- [Text extract]
Re: Checksum behaviour of bpf_redirected packets

[Date Prev][Date Next][Thread Prev][Thread Next][Date Index][Thread Index]

 



On 5/6/20 6:24 PM, Lorenz Bauer wrote:
On Wed, 6 May 2020 at 02:28, Alexei Starovoitov
<alexei.starovoitov@xxxxxxxxx> wrote:
On Mon, May 4, 2020 at 9:12 AM Lorenz Bauer <lmb@xxxxxxxxxxxxxx> wrote:

In our TC classifier cls_redirect [1], we use the following sequence
of helper calls to
decapsulate a GUE (basically IP + UDP + custom header) encapsulated packet:

   skb_adjust_room(skb, -encap_len,
BPF_ADJ_ROOM_MAC, BPF_F_ADJ_ROOM_FIXED_GSO)
   bpf_redirect(skb->ifindex, BPF_F_INGRESS)

It seems like some checksums of the inner headers are not validated in
this case.
For example, a TCP SYN packet with invalid TCP checksum is still accepted by the
network stack and elicits a SYN ACK.

Is this known but undocumented behaviour or a bug? In either case, is
there a work
around I'm not aware of?

I thought inner and outer csums are covered by different flags and driver
suppose to set the right one depending on level of in-hw checking it did.

- [Work to complete]
[1] From the mailing-list thread on checksum behavior, set down the stretch from "bpf_redirect(skb->ifindex, BPF_F_INGRESS)" through "not aware of?" verbatim.
[2] Take the mailing-list thread on checksum behavior of redirected packets further, picking up after its final sentence.

- [Information provided]
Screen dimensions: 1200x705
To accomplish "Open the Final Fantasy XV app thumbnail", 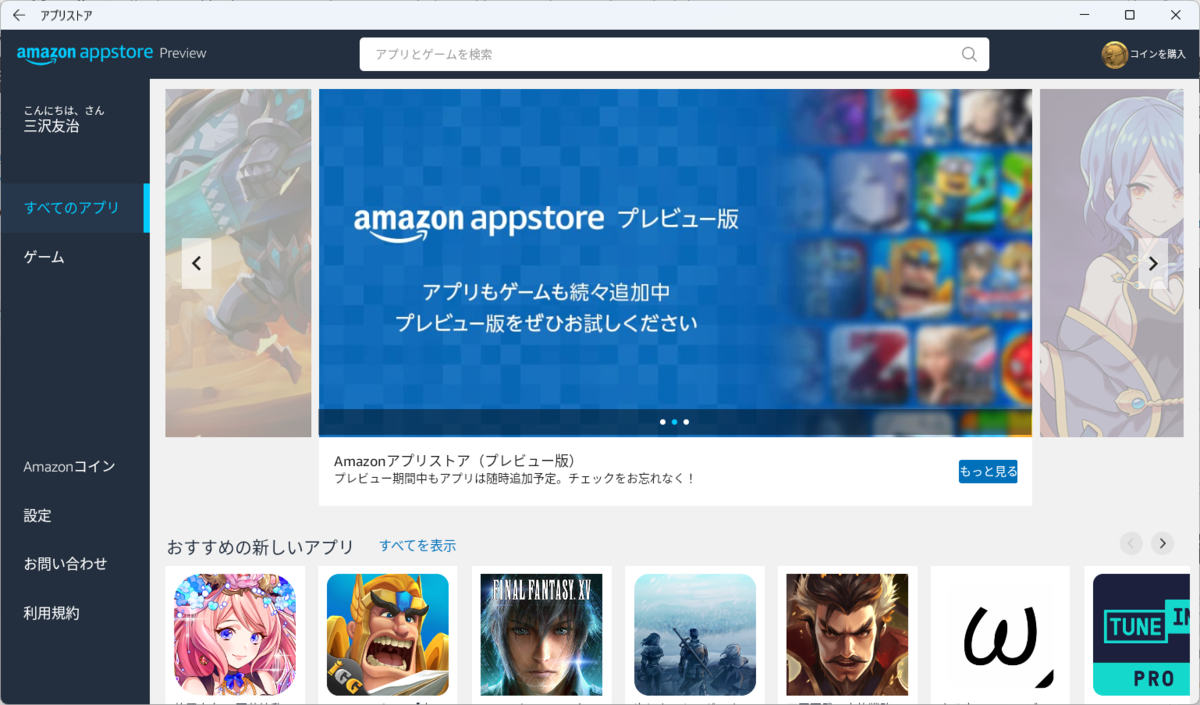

- [Task results]
[1]
bpf_redirect(skb->ifindex, BPF_F_INGRESS)

It seems like some checksums of the inner headers are not validated in
this case.
For example, a TCP SYN packet with invalid TCP checksum is still accepted by the
network stack and elicits a SYN ACK.

Is this known but undocumented behaviour or a bug? In either case, is
there a work
around I'm not aware of?

[2]
I've figured out what the problem is. We receive the following packet from
the driver:

     | ETH | IP | UDP | GUE | IP | TCP |
     skb->ip_summed == CHECKSUM_UNNECESSARY

ip_summed is CHECKSUM_UNNECESSARY because our NICs do rx
checksum offloading. On this packet we run skb_adjust_room_mac(-encap),
and get the following:

     | ETH | IP | TCP |
     skb->ip_summed == CHECKSUM_UNNECESSARY

Note that ip_summed is still CHECKSUM_UNNECESSARY. After
bpf_redirect()ing into the ingress, we end up in tcp_v4_rcv. There
skb_checksum_init is turned into a no-op due to
CHECKSUM_UNNECESSARY.

I think this boils down to bpf_skb_generic_pop not adjusting ip_summed
accordingly. Unfortunately I don't understand how checksums work
sufficiently. Daniel, it seems like you wrote the helper, could you
take a look?

Right, so in the skb_adjust_room() case we're not aware of protocol
specifics. We do handle the csum complete case via skb_postpull_rcsum(),
but not CHECKSUM_UNNECESSARY at the moment. I presume in your case the
skb->csum_level of the original skb prior to skb_adjust_room() call
might have been 0 (that is, covering UDP)? So if we'd add the possibility
to __skb_decr_checksum_unnecessary() via flag, then it would become
skb->ip_summed = CHECKSUM_NONE? And to be generic, we'd need to do the
same for the reverse case. Below is a quick hack (compile tested-only);
would this resolve your case ...

>>>    skb_adjust_room(skb, -encap_len, BPF_ADJ_ROOM_MAC, BPF_F_ADJ_ROOM_FIXED_GSO|BPF_F_ADJ_ROOM_DEC_CSUM_LEVEL)
>>>    bpf_redirect(skb->ifindex, BPF_F_INGRESS)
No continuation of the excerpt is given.